■ **WHAT YOU SHOULD DO**
Begin at the record line that has "Select the highlighted hunk header line" and stop after the one that has "Where should I". Reproduce only those lines, substituting "message header" for "reply header" and leaving everything else as is.

■ **DATA ROWS**
========

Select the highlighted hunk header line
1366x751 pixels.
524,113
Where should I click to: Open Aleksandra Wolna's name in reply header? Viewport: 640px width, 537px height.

========

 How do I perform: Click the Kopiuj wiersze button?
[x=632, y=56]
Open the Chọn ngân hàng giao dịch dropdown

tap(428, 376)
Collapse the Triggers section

========

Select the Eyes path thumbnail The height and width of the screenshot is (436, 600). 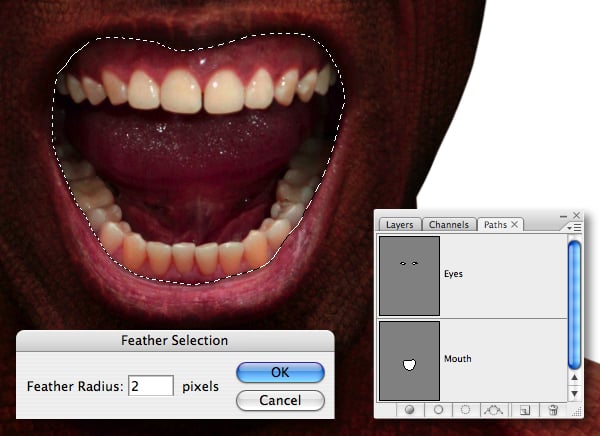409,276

========

■ **CORRECT RESPONSE**
Select the highlighted hunk header line
1366x751 pixels.
524,113
Where should I click to: Open Aleksandra Wolna's name in message header? Viewport: 640px width, 537px height.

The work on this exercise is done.